Le film réalisé par Serge Bromberg et Ruxandra Medrea à partir des essais et des plans tournés par Henri-Georges Clouzot pour son film inachevé L'enfer joue de la frustration comme Cet obscur objet du désir. C'est l'histoire d'une jalousie. Le duel finira en cauchemar par la mort de l'objet, incarné par Romy Schneider et par le film lui-même fantasmé par son démiurge, mais aussi par celle du sujet, infarctus du réalisateur quelques jours après la désertion de son principal acteur Serge Reggiani atteint de la fièvre de Malte ou d'une dépression. Le film s'arrête là. Clouzot tournera encore la cinquième symphonie de Beethoven et le Requiem de Verdi avec Karajan, puis La prisonnière... À cheval entre making of et film expérimental, le document exceptionnel, édité aujourd'hui en DVD par mk2 sous le titre L'enfer d'Henri-Georges Clouzot, oscille sans cesse entre la fiction ébauchée et un documentaire s'interrogeant sur les raisons de son échec. Le résultat est aussi excitant que frustrant. L'enquête s'appuyant sur les témoignages de protagonistes de l'époque est classique et bien faite tandis que les extraits laissent penser que Clouzot aurait pu signer un chef d'œuvre. Si le jeu des comédiens et le montage du film avaient obéi aux mêmes lois psychédéliques du délire généré par la jalousie comme ces effets cinétiques et colorés sur le visage de Romy Schneider ou la pixélisation sonore réalisée par l'ingénieur du son Jean-Louis Ducarme et le compositeur Gilbert Amy, alors on peut rêver d'un film qui n'aurait ressemblé à rien de connu. Mais le sort en a décidé autrement.

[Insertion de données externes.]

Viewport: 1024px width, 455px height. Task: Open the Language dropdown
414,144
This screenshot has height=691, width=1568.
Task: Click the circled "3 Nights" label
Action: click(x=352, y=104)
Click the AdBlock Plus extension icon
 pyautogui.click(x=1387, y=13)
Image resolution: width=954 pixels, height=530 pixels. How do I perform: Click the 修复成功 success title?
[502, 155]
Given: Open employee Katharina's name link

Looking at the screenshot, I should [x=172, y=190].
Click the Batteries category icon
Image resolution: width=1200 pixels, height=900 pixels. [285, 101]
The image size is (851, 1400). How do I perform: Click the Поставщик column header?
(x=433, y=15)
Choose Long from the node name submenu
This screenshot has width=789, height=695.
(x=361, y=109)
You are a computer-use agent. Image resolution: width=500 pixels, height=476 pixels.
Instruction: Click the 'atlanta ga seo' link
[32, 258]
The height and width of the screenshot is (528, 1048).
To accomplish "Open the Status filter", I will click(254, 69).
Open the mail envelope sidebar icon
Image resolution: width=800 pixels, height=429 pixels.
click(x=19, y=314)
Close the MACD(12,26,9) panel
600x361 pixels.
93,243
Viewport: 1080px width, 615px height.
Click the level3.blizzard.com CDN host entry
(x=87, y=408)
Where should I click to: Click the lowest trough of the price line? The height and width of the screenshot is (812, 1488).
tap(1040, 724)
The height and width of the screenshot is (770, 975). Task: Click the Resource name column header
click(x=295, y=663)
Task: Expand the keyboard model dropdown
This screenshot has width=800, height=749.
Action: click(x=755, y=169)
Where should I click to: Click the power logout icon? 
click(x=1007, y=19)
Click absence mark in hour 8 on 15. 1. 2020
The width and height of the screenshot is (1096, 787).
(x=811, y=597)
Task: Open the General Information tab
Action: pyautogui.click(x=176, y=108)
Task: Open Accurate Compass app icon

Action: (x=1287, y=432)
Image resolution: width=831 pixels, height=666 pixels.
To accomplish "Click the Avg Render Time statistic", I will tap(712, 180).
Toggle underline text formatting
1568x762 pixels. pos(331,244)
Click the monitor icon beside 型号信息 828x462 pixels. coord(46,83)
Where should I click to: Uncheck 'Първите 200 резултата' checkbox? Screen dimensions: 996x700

Jusqu'où faut-il savoir aller trop loin ? se demandait Cocteau. Tout avait commencé comme un rêve, budget illimité et un scénario basique offrant une liberté plastique où l'expérimentation n'avait plus de limites. La rigueur de Clouzot se retourna contre lui. Ses méthodes de direction brutales firent s'enfuir Reggiani, l'absence d'interlocuteur à la production engendra le gâchis, la profusion du matériel tourné entraîna l'alchimiste dans un tourbillon, comme le jaloux du scénario, jusqu'à la catastrophe. Romy Schneider n'a jamais été aussi belle, les contrariétés de Reggiani servent son personnage, tous les acteurs sont à leur place, la scène où le jeune Bernard Stora, alors stagiaire, court jusqu'à l'épuisement est très émouvante et la musique originale de Bruno Alexiu donne à la reconstitution le ton de 1964 quand Clouzot, brocardé par la Nouvelle Vague comme le reste de la "qualité française", espéra révolutionner le cinéma.


Certains films n'auront jamais existé que dans l'imagination de cinéastes aujourd'hui disparus. D'autres réapparaissent quand on les croyait perdus. Il existe probablement des boîtes rondes en métal dans un grenier ou encore un archiviste pour vérifier ce qu'il y a tout en haut de ces étagères... En 2008, on a bien retrouvé une copie complète de Metropolis au Musée du Cinéma de Buenos Aires, 25 minutes des scènes manquantes et l'ordre des séquences dans le montage d'origine de ce chef d'œuvre du 7e art, même si le film de Fritz Lang développe une idéologie douteuse, critiquée par le réalisateur lui-même. Dès 1927, Lang ne pouvait plus cautionner les penchants nazis de sa femme Thea von Harbou, scénariste du film, dont il divorcera en 1933 en fuyant l'Allemagne. En février dernier, la nouvelle copie de 145 minutes a été projetée simultanément au Festival de Berlin et sur Arte, accompagnée par un orchestre symphonique jouant la partition originale composée par Gottfried Huppertz.


D'Invasión de l'Argentin Hugo Santiago je ne connaissais que la musique d'Edgardo Cantón. Réalisé en 1969, le film dont les co-scénaristes ne sont autres que Jose Luis Borges et Adolfo Bioy Casares, fut interdit en 1974 et huit bobines de son négatif original volées. Restauré en 2000, ce film qui ne ressemble à nul autre ressort aujourd'hui en DVD hors circuit traditionnel, uniquement disponible sur Dissidenz. Dans un magnifique noir et blanc extrêmement contrasté, l'intrigue énigmatique est une politique-fiction où un petit groupe d'hommes défendant une ville assiégée tombent les uns après les autres, chacun dans des circonstances liées à sa personnalité. Le tango le plus noir accompagne cette tragédie à mi-chemin entre l'Antiquité et un futur déjà passé, puisque ses auteurs n'imaginaient pas qu'ils anticipaient sur l'Histoire. On peut sentir son influence sur Out 1 que Jacques Rivette tourna peu après ou sur les films de Raúl Ruiz. Il faut aimer s'y perdre.